The nitrates are only removed from the tank water via water changes or consumption by plants.

TR

fish_4_all 04-13-2007 01:23 PM

You can dose them with anything, it is actually nitrogen that you are dosing. Flourish nitrogen will do it but like Jones said, unless it heavily planted with good lighting you likely will not need to dose them.

I have 3.3 w/g over A 10 gallon and heavily planted is why I dose that high. My nitrates regularly bottomed out which caused BBA and Staghorn Algae.

Holly 04-16-2007 12:02 PM

Quote:

Originally Posted by jones57742

The normal problem is keeping the nitrate levels low.

That's why I was confused!

[/quote]I try to keep my nitrate concentration at 20 or less (preferably below 15).[/quote]

My nitrates normally sit at 5. Do I need to keep them higher for my planted tank? I just added more plants and put liquid fert in the tank Sat thinking it might bring my no4 up to fight the algea. Also what do you use to increase the no4? I looked to see if there was anything on the market but couldn't find anything. It was all to remove no4!

jones57742 04-16-2007 02:05 PM

Quote:

Originally Posted by Holly
My nitrates normally sit at 5. Do I need to keep them higher for my planted tank?

IMHO No. (I am assuming that you have fish in your tank). The probability of plant distress at this concentration is very, very minimal and you will probably have "all the nitrates you want before too long".

Quote:

Originally Posted by Holly
I just added more plants and put liquid fert in the tank Sat thinking it might bring my no4 up to fight the algea.

Holly:
All liquid fertilizers are not created equal and I am in the process of testing several.
I can currently only recommend Flourish by Seachem.

Quote:

Originally Posted by Holly
Also what do you use to increase the no4? I looked to see if there was anything on the market but couldn't find anything. It was all to remove no4!

I wouldn't do this one.

Although not documented to my knowledge IMHO fish are more sensitive to N than other elements in liquid fertilizers and I do not believe an instantaneous increase in nitrates would be beneficial to your fish.
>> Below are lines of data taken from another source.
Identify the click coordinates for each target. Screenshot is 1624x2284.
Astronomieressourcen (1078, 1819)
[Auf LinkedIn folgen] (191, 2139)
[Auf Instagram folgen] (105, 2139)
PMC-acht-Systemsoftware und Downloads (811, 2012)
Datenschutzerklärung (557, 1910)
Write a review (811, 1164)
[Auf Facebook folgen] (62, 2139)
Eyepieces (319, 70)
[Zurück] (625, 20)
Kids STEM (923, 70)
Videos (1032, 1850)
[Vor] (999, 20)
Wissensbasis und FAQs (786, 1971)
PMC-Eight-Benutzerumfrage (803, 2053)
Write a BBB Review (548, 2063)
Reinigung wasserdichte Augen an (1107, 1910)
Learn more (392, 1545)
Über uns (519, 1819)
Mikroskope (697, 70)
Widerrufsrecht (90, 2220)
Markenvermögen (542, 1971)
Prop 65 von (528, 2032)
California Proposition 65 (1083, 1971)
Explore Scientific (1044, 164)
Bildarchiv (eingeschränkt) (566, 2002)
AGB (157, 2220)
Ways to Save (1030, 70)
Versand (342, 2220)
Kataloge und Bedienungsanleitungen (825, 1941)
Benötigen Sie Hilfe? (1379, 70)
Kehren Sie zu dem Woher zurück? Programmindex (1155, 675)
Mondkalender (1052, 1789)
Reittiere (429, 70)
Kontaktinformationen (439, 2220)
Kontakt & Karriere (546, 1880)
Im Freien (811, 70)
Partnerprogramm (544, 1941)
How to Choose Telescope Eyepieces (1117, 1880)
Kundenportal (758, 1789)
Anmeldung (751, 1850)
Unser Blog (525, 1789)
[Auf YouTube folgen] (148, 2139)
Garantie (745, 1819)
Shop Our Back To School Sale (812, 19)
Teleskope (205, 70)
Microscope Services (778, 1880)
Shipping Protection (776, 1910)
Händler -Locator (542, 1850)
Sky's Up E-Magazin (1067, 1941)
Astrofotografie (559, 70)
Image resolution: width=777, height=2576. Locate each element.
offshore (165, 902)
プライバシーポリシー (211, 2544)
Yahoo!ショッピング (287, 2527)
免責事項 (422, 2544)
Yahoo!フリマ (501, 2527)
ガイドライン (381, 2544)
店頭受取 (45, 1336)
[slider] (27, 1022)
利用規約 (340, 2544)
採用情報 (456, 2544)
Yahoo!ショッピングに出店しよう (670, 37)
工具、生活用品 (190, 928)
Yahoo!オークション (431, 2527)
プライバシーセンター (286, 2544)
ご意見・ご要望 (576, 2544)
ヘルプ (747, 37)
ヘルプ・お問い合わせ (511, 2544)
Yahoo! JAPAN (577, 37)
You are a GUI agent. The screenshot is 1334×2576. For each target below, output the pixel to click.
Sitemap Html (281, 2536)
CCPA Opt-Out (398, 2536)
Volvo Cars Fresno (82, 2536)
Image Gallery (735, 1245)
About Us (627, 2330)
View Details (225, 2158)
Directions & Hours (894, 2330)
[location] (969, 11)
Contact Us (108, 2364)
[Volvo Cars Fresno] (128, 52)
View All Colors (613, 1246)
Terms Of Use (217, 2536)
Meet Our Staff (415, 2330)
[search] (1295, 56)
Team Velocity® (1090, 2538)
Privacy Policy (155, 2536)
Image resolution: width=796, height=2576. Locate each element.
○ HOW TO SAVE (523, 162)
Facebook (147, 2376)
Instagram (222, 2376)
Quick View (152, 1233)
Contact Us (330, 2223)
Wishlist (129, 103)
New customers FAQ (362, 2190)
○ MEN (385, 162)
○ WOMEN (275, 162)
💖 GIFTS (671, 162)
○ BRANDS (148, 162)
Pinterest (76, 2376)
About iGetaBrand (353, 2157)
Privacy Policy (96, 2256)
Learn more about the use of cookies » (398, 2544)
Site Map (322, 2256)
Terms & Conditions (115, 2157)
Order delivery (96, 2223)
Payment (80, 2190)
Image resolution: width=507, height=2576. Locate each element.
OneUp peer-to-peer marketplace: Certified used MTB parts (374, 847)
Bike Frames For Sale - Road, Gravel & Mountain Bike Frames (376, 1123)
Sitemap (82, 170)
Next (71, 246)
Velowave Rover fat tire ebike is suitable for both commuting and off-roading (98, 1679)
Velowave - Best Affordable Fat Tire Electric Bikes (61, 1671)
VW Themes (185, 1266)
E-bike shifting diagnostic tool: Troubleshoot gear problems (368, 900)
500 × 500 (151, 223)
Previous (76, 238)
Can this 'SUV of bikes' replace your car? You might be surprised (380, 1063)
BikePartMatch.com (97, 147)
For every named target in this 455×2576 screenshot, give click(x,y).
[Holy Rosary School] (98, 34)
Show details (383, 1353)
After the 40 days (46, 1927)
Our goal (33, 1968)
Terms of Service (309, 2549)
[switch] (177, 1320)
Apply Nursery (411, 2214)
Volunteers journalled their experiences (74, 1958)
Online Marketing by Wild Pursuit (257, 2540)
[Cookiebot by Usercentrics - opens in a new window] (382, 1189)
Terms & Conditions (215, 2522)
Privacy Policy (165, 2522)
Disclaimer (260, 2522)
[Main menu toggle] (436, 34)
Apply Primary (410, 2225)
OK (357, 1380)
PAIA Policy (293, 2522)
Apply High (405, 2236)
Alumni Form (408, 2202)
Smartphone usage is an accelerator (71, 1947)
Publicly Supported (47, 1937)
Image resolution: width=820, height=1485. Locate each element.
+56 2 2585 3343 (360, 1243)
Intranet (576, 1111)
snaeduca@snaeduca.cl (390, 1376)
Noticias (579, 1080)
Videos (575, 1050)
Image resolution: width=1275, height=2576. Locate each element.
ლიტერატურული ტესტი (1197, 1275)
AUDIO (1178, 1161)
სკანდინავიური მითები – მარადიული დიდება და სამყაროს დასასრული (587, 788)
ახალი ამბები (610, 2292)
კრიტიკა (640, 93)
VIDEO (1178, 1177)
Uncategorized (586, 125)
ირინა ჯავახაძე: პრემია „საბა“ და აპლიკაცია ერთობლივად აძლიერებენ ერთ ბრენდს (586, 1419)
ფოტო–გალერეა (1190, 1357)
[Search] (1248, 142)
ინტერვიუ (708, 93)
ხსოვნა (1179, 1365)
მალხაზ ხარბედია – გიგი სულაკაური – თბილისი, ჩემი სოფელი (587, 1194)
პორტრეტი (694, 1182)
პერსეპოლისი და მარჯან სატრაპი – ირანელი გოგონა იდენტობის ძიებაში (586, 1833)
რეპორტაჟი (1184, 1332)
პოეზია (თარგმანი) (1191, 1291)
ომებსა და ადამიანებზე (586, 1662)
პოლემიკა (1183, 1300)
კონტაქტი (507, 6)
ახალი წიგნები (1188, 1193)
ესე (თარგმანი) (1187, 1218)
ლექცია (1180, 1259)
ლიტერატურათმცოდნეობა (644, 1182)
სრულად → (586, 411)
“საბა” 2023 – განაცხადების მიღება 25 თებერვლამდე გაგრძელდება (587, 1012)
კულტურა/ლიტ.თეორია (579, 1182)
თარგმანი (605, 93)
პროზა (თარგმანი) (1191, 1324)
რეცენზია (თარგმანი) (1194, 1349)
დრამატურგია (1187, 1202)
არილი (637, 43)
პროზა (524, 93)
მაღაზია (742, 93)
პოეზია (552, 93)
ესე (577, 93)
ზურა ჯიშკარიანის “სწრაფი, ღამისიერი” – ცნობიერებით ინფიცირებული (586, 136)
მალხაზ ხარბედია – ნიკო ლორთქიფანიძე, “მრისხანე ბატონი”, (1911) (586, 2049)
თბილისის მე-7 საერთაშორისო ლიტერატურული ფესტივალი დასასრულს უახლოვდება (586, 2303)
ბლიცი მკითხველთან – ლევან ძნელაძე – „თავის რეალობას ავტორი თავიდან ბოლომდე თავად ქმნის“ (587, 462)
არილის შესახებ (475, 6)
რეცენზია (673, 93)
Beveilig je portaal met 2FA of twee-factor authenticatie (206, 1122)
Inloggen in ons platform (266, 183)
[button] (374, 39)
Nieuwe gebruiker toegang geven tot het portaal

Should decide to try increasing your nitrate concentration you should be able to find Potassium Nitrate (Salt Peter) at your local plant shop.


Two Additional Items

1) The nitrate ion is NO3 and the nitrite ion is NO2.

Nitrate Ion
http://www.fishforum.com/userpix/435_Nitrateion_2.jpg

Nitrite Ion
http://www.fishforum.com/userpix/435_Nitriteion_1.jpg
[/img]

By observation the nitrate ion is more stable than the nitrite ion (which is why compounds thereof are the favorites of our terrorists) and why nitrites are more toxic to fish.


2) Iron

Although not discussed frequently on the forum iron is very essential in the production of chlorophyll.

TR

Holly 04-16-2007 09:12 PM

Sorry I ment increasing my phosphates to fight algea? I've been pretty happy with my nitrites and nitrate levels in the past. They've been pretty consistant. I'm sticking with Flourish also. I normally only use the fert tabs but added some liquid since I bought a bunch of new plants this weekend.